ASSIGNMENT: Print the entries once more, unchanged.

(Stored records)
= = =

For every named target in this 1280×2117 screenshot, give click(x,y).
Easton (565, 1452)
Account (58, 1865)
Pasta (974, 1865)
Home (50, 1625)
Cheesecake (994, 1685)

= = =

ANSWER SECTION:
For every named target in this 1280×2117 screenshot, give click(x,y).
Easton (565, 1452)
Account (58, 1865)
Pasta (974, 1865)
Home (50, 1625)
Cheesecake (994, 1685)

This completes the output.